If an entry holds a picture, leave the picture out and copy the rest exactly.

[THE INPUT]

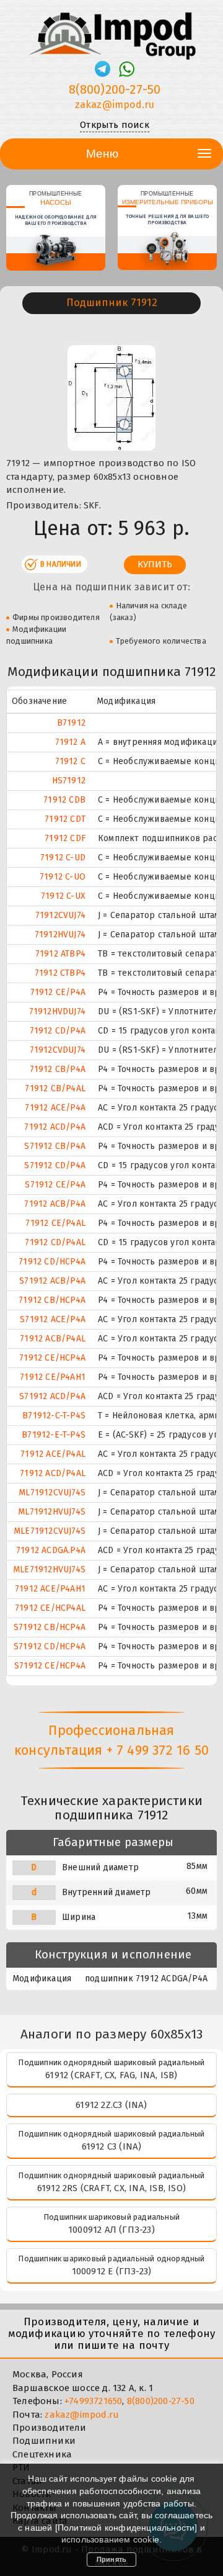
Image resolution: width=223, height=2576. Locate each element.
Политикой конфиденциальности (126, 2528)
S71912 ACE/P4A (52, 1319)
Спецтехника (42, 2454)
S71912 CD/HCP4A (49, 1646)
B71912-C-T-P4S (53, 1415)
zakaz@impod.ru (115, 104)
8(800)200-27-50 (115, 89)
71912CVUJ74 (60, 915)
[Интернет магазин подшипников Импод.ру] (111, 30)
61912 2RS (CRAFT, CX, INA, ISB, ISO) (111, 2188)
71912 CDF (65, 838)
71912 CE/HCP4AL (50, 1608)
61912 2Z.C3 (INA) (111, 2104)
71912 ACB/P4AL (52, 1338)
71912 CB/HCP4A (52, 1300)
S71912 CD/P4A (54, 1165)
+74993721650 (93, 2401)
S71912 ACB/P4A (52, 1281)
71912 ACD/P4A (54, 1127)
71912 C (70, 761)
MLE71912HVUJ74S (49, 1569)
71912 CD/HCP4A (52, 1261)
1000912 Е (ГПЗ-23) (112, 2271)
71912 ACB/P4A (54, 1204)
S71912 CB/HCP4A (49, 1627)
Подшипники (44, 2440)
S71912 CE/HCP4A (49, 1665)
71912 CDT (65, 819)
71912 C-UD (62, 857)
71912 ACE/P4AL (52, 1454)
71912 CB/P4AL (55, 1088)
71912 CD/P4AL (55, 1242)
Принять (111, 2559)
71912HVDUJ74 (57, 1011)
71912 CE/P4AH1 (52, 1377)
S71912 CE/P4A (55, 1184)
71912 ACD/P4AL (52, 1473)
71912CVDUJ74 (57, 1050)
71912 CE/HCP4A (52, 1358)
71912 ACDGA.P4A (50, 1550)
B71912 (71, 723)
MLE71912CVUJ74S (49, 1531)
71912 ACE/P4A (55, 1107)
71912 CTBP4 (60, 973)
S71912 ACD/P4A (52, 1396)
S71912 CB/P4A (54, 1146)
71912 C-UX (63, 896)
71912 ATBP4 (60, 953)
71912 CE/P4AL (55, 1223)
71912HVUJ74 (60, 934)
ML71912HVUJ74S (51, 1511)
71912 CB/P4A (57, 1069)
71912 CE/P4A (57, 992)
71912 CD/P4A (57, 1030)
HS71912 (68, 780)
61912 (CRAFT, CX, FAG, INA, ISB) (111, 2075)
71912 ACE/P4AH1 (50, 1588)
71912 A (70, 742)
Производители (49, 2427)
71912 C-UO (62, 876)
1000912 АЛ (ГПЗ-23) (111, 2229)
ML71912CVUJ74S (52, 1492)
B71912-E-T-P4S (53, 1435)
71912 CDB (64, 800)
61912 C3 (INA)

[/THE INPUT]

### ANSWER TO THIS TASK
Image resolution: width=223, height=2576. Locate each element.
Политикой конфиденциальности (126, 2528)
S71912 ACE/P4A (52, 1319)
Спецтехника (42, 2454)
S71912 CD/HCP4A (49, 1646)
B71912-C-T-P4S (53, 1415)
zakaz@impod.ru (115, 104)
8(800)200-27-50 (115, 89)
71912CVUJ74 (60, 915)
[Интернет магазин подшипников Импод.ру] (111, 30)
61912 2RS (CRAFT, CX, INA, ISB, ISO) (111, 2188)
71912 CDF (65, 838)
71912 CE/HCP4AL (50, 1608)
61912 2Z.C3 (INA) (111, 2104)
71912 ACB/P4AL (52, 1338)
71912 CB/HCP4A (52, 1300)
S71912 CD/P4A (54, 1165)
+74993721650 (93, 2401)
S71912 ACB/P4A (52, 1281)
71912 ACD/P4A (54, 1127)
71912 C (70, 761)
MLE71912HVUJ74S (49, 1569)
71912 CD/HCP4A (52, 1261)
1000912 Е (ГПЗ-23) (112, 2271)
71912 ACB/P4A (54, 1204)
S71912 CB/HCP4A (49, 1627)
Подшипники (44, 2440)
S71912 CE/HCP4A (49, 1665)
71912 CDT (65, 819)
71912 C-UD (62, 857)
71912 ACE/P4AL (52, 1454)
71912 CB/P4AL (55, 1088)
71912 CD/P4AL (55, 1242)
Принять (111, 2559)
71912HVDUJ74 (57, 1011)
71912 CE/P4AH1 (52, 1377)
S71912 CE/P4A (55, 1184)
71912 ACD/P4AL (52, 1473)
71912CVDUJ74 (57, 1050)
71912 CE/HCP4A (52, 1358)
71912 ACDGA.P4A (50, 1550)
B71912 (71, 723)
MLE71912CVUJ74S (49, 1531)
71912 ACE/P4A (55, 1107)
71912 CTBP4 (60, 973)
S71912 ACD/P4A (52, 1396)
S71912 CB/P4A (54, 1146)
71912 C-UX (63, 896)
71912 ATBP4 (60, 953)
71912 CE/P4AL (55, 1223)
71912HVUJ74 (60, 934)
ML71912HVUJ74S (51, 1511)
71912 CB/P4A (57, 1069)
71912 CE/P4A (57, 992)
71912 CD/P4A (57, 1030)
HS71912 (68, 780)
61912 (CRAFT, CX, FAG, INA, ISB) (111, 2075)
71912 ACE/P4AH1 (50, 1588)
71912 A (70, 742)
Производители (49, 2427)
71912 C-UO (62, 876)
1000912 АЛ (ГПЗ-23) (111, 2229)
ML71912CVUJ74S (52, 1492)
B71912-E-T-P4S (53, 1435)
71912 CDB (64, 800)
61912 C3 (INA)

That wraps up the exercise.